Mercado imobiliário apropria-se do termo

Mercado imobiliário apropria-se do termo "gentileza urbana"

créditos: Reprodução

Um trabalho de reestruturação viária que avaliei recentemente denominou como “gentileza urbana” faixas de pedestres, calçadas, rampas, iluminação, lixeiras, sinalização. Comentei que aquilo não era gentileza urbana: era mobiliário urbano e infraestrutura mínima de que um pedestre precisa para utilizar a cidade com dignidade. Ou seja, não era um algo a mais, um mimo: era o básico.

 

“Eu reestruturei essa via e, como uma gentileza para você, pus postes de luz”? Ora, isso é como dizer: “Você pediu esse prato e, como uma gentileza para você, trouxe talheres”.

 

A gente não pode dizer que está fazendo uma gentileza urbana ao fazer o básico, sob pena de, daqui a pouco, a gente achar que fazer o básico é fazer um favor. Um espaço público bem estruturado para as pessoas é obrigação do poder público. 

 

Gentileza urbana de verdade está vinculada a ações voluntárias, desprendidas, levadas a cabo por pessoas preocupadas em contribuir para melhorar a cidade. No entanto, onde mais ouço falar de “gentileza urbana” é em propaganda de empreendimentos imobiliários que, muitas vezes, muito pouco ou nada contribuem para o espaço público circundante. 

 

Numa breve pesquisa na internet, vi que um prédio em Águas Claras-DF criou uma parede cega, mas disse que ela era uma “gentileza urbana”, pois seria um jardim vertical.

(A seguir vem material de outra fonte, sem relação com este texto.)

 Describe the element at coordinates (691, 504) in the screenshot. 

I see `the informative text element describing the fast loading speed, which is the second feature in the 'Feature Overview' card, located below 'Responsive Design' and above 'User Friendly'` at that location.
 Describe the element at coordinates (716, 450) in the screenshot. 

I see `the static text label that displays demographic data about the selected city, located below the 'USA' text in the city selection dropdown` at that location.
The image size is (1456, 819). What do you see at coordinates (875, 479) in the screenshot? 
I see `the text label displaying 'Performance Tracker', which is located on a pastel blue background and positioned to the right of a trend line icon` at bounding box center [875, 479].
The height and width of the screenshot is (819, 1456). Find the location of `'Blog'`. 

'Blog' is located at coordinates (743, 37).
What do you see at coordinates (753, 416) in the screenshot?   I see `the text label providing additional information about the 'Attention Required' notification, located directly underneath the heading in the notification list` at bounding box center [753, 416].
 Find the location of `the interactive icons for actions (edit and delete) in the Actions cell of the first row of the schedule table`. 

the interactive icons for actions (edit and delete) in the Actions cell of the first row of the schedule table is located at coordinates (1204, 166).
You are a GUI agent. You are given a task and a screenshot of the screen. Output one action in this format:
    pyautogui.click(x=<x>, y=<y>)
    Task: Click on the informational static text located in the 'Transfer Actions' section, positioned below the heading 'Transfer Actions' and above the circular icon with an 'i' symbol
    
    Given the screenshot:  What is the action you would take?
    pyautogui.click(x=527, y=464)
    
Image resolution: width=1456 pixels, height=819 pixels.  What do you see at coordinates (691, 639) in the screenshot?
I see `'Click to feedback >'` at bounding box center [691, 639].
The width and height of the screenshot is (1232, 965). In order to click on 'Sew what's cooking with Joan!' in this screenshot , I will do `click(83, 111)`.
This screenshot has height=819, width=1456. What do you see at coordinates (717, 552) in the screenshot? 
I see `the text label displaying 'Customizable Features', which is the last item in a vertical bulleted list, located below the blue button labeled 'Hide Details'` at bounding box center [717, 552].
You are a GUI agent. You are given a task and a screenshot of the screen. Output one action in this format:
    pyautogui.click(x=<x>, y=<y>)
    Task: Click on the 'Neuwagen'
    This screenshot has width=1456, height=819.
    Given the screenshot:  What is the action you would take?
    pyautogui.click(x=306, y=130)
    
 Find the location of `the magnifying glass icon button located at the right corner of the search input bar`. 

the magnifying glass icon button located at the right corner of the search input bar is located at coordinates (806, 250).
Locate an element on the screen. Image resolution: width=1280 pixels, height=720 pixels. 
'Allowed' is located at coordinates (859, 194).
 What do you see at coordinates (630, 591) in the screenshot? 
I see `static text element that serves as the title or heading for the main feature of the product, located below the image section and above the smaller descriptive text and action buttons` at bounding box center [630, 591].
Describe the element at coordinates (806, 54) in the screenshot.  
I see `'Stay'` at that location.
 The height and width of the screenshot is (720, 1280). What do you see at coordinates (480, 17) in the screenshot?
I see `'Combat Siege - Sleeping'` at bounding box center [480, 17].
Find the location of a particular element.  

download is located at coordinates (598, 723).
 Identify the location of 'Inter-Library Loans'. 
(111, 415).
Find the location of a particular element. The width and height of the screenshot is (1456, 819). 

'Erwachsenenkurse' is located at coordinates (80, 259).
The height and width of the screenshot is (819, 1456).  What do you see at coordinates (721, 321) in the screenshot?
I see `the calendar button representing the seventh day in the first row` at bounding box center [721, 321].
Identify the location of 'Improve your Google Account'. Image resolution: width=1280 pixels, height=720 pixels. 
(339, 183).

Uma parede cega, verde ou não, nunca é gentil: é um desserviço para o caminho do pedestre. 

 

Um condomínio (murado, claro) em Araraquara-SP propôs uma praça na frente e a chamou de “gentileza urbana”. Havia quase 100 metros no perímetro do lote com vegetação de sombra, mas a primeira coisa que a empresa responsável fez foi cortar tudo para colocar seus tapumes. Fazer muros e cortar árvores que, ao que parece, poderiam perfeitamente ser incorporadas ao futuro projeto da praça não é nada gentil. 

 

Discursos e jardins...

Nesse artigo, ou a partir de 1h22 deste vídeo, descrevo as oito características de um edifício gentil. Elas não têm a ver com gentileza urbana: dizem respeito às fachadas dos prédios e evidenciam como um edifício realmente contribui com o espaço público. O que ocorre com muitos empreendimentos é que fazem projetos que não estão nem aí para a cidade, não contemplam nenhuma daquelas oito características, e depois vêm, com discursos e jardins, trazer o “conceito” de gentileza urbana. 

 

Eu não sou nada contra a iniciativa privada promover melhorias reais no espaço público. Não me incomodo que ela o faça para valorizar seus imóveis, ou que se autopromova com isso (só me incomodo se ela achar que tem que colocar seu nome em cada banco que ela forneceu: o usuário de um espaço público é um cidadão, não um consumidor). Agora, se as “melhorias” propostas forem inócuas ou apenas artifícios para mascarar a hostilidade das interfaces dos seus empreendimentos, pelo menos tenham a dignidade de não as chamar de gentileza urbana. 

 

Nessa minha breve pesquisa, descobri, encantada, que o Instituto de Arquitetos do Brasil/IAB-MG criou, em 1993, o Prêmio Gentileza Urbana. Segundo o site, ele estimula “iniciativas diversas, tanto de pessoas físicas quanto jurídicas, que contribuem para a melhoria da qualidade de vida urbana. A ideia consiste em premiar e valorizar os pequenos atos, as pequenas atitudes dos cidadãos que colaboram para deixar a vida nas cidades cada dia melhor. Gentileza Urbana são atitudes, gestos, intervenções que propiciem um novo olhar sobre a cidade, promovendo a preservação do seu patrimônio cultural e natural e ampliando o conceito de cidadania”. 

 

É inspirador ver essas 10 ações ganhadoras do prêmio em 2004. Isso sim é gentileza urbana. É essa que a gente quer. 

 

*Gabriela Tenório é arquiteta, professora da área de urbanismo da FAU/UnB. Adora levantamento de campo, espaços públicos e ver gente na rua.